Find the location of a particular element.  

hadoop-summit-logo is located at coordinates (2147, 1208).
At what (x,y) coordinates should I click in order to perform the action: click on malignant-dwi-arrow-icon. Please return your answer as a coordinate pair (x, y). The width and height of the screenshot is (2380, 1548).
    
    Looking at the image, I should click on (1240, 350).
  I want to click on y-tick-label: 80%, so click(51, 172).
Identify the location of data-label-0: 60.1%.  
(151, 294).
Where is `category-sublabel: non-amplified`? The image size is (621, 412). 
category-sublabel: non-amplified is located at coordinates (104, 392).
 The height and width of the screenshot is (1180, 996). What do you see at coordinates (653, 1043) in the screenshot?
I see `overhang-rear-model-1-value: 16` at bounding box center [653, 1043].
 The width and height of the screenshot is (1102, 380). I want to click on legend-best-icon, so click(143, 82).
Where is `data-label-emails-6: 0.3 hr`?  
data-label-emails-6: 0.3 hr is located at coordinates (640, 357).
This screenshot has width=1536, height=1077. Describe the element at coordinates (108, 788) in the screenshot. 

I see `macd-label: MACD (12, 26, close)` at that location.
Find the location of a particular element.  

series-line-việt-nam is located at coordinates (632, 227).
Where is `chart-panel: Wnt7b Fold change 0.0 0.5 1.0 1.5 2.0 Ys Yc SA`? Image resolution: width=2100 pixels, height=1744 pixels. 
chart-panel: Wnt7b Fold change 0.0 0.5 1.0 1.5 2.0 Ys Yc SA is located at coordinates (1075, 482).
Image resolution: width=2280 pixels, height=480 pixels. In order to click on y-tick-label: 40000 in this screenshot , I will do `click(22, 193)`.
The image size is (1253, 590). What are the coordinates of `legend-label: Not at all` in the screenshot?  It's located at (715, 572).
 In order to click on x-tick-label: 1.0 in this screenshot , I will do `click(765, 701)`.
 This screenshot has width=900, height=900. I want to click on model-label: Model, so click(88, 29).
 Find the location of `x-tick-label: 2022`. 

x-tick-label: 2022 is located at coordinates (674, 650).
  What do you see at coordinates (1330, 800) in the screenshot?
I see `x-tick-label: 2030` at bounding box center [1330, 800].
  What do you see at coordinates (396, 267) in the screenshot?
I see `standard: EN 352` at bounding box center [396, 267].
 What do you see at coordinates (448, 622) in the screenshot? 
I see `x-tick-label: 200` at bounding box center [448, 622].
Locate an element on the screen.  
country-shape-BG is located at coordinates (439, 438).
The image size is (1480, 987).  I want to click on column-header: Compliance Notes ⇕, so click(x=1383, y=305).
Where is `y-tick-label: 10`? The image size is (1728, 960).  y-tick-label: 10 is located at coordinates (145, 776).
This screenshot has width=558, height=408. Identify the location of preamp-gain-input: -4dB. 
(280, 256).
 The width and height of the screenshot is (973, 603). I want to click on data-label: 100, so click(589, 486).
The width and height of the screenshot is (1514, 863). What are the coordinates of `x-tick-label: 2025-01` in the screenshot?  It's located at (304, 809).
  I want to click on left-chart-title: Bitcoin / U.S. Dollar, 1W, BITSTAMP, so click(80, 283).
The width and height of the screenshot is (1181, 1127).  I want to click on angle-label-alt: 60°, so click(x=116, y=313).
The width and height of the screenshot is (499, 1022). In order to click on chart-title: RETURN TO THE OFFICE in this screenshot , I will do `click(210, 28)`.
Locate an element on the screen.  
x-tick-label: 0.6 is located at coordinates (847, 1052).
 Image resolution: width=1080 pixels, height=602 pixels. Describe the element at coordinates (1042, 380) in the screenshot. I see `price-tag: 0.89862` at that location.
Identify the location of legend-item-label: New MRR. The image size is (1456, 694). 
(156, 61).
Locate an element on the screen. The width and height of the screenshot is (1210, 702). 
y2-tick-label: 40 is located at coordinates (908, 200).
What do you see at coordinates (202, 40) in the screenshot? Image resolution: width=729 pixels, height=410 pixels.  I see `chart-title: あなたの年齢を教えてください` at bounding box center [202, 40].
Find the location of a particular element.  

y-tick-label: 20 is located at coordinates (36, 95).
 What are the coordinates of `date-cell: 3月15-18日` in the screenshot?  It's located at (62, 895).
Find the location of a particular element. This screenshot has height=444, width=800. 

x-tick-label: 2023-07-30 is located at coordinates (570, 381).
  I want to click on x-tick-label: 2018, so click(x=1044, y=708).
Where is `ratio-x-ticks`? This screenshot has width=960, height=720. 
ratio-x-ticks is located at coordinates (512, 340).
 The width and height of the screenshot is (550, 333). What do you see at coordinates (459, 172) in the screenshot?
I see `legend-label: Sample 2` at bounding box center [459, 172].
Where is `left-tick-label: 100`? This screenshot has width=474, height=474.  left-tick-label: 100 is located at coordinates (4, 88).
_ _ _ _ _ _ _
▸ Work required: Format every line of the listing above as a Markdown table with the columns Row and Line, numbering the rows in order and omitting blank lines.

▸ Result of the task:
| Row | Line |
|---|---|
| 1 | Find the location of a particular element.   |
| 2 | hadoop-summit-logo is located at coordinates (2147, 1208). |
| 3 | At what (x,y) coordinates should I click in order to perform the action: click on malignant-dwi-arrow-icon. Please return your answer as a coordinate pair (x, y). The width and height of the screenshot is (2380, 1548). |
| 4 |     Looking at the image, I should click on (1240, 350). |
| 5 |   I want to click on y-tick-label: 80%, so click(51, 172). |
| 6 | Identify the location of data-label-0: 60.1%.   |
| 7 | (151, 294). |
| 8 | Where is `category-sublabel: non-amplified`? The image size is (621, 412).  |
| 9 | category-sublabel: non-amplified is located at coordinates (104, 392). |
| 10 |  The height and width of the screenshot is (1180, 996). What do you see at coordinates (653, 1043) in the screenshot? |
| 11 | I see `overhang-rear-model-1-value: 16` at bounding box center [653, 1043]. |
| 12 |  The width and height of the screenshot is (1102, 380). I want to click on legend-best-icon, so click(143, 82). |
| 13 | Where is `data-label-emails-6: 0.3 hr`?   |
| 14 | data-label-emails-6: 0.3 hr is located at coordinates (640, 357). |
| 15 | This screenshot has width=1536, height=1077. Describe the element at coordinates (108, 788) in the screenshot.  |
| 16 | I see `macd-label: MACD (12, 26, close)` at that location. |
| 17 | Find the location of a particular element.   |
| 18 | series-line-việt-nam is located at coordinates (632, 227). |
| 19 | Where is `chart-panel: Wnt7b Fold change 0.0 0.5 1.0 1.5 2.0 Ys Yc SA`? Image resolution: width=2100 pixels, height=1744 pixels.  |
| 20 | chart-panel: Wnt7b Fold change 0.0 0.5 1.0 1.5 2.0 Ys Yc SA is located at coordinates (1075, 482). |
| 21 | Image resolution: width=2280 pixels, height=480 pixels. In order to click on y-tick-label: 40000 in this screenshot , I will do `click(22, 193)`. |
| 22 | The image size is (1253, 590). What are the coordinates of `legend-label: Not at all` in the screenshot?  It's located at (715, 572). |
| 23 |  In order to click on x-tick-label: 1.0 in this screenshot , I will do `click(765, 701)`. |
| 24 |  This screenshot has width=900, height=900. I want to click on model-label: Model, so click(88, 29). |
| 25 |  Find the location of `x-tick-label: 2022`.  |
| 26 | x-tick-label: 2022 is located at coordinates (674, 650). |
| 27 |   What do you see at coordinates (1330, 800) in the screenshot? |
| 28 | I see `x-tick-label: 2030` at bounding box center [1330, 800]. |
| 29 |   What do you see at coordinates (396, 267) in the screenshot? |
| 30 | I see `standard: EN 352` at bounding box center [396, 267]. |
| 31 |  What do you see at coordinates (448, 622) in the screenshot?  |
| 32 | I see `x-tick-label: 200` at bounding box center [448, 622]. |
| 33 | Locate an element on the screen.   |
| 34 | country-shape-BG is located at coordinates (439, 438). |
| 35 | The image size is (1480, 987).  I want to click on column-header: Compliance Notes ⇕, so click(x=1383, y=305). |
| 36 | Where is `y-tick-label: 10`? The image size is (1728, 960).  y-tick-label: 10 is located at coordinates (145, 776). |
| 37 | This screenshot has width=558, height=408. Identify the location of preamp-gain-input: -4dB.  |
| 38 | (280, 256). |
| 39 |  The width and height of the screenshot is (973, 603). I want to click on data-label: 100, so click(589, 486). |
| 40 | The width and height of the screenshot is (1514, 863). What are the coordinates of `x-tick-label: 2025-01` in the screenshot?  It's located at (304, 809). |
| 41 |   I want to click on left-chart-title: Bitcoin / U.S. Dollar, 1W, BITSTAMP, so click(80, 283). |
| 42 | The width and height of the screenshot is (1181, 1127).  I want to click on angle-label-alt: 60°, so click(x=116, y=313). |
| 43 | The width and height of the screenshot is (499, 1022). In order to click on chart-title: RETURN TO THE OFFICE in this screenshot , I will do `click(210, 28)`. |
| 44 | Locate an element on the screen.   |
| 45 | x-tick-label: 0.6 is located at coordinates (847, 1052). |
| 46 |  Image resolution: width=1080 pixels, height=602 pixels. Describe the element at coordinates (1042, 380) in the screenshot. I see `price-tag: 0.89862` at that location. |
| 47 | Identify the location of legend-item-label: New MRR. The image size is (1456, 694).  |
| 48 | (156, 61). |
| 49 | Locate an element on the screen. The width and height of the screenshot is (1210, 702).  |
| 50 | y2-tick-label: 40 is located at coordinates (908, 200). |
| 51 | What do you see at coordinates (202, 40) in the screenshot? Image resolution: width=729 pixels, height=410 pixels.  I see `chart-title: あなたの年齢を教えてください` at bounding box center [202, 40]. |
| 52 | Find the location of a particular element.   |
| 53 | y-tick-label: 20 is located at coordinates (36, 95). |
| 54 |  What are the coordinates of `date-cell: 3月15-18日` in the screenshot?  It's located at (62, 895). |
| 55 | Find the location of a particular element. This screenshot has height=444, width=800.  |
| 56 | x-tick-label: 2023-07-30 is located at coordinates (570, 381). |
| 57 |   I want to click on x-tick-label: 2018, so click(x=1044, y=708). |
| 58 | Where is `ratio-x-ticks`? This screenshot has width=960, height=720.  |
| 59 | ratio-x-ticks is located at coordinates (512, 340). |
| 60 |  The width and height of the screenshot is (550, 333). What do you see at coordinates (459, 172) in the screenshot? |
| 61 | I see `legend-label: Sample 2` at bounding box center [459, 172]. |
| 62 | Where is `left-tick-label: 100`? This screenshot has width=474, height=474.  left-tick-label: 100 is located at coordinates (4, 88). |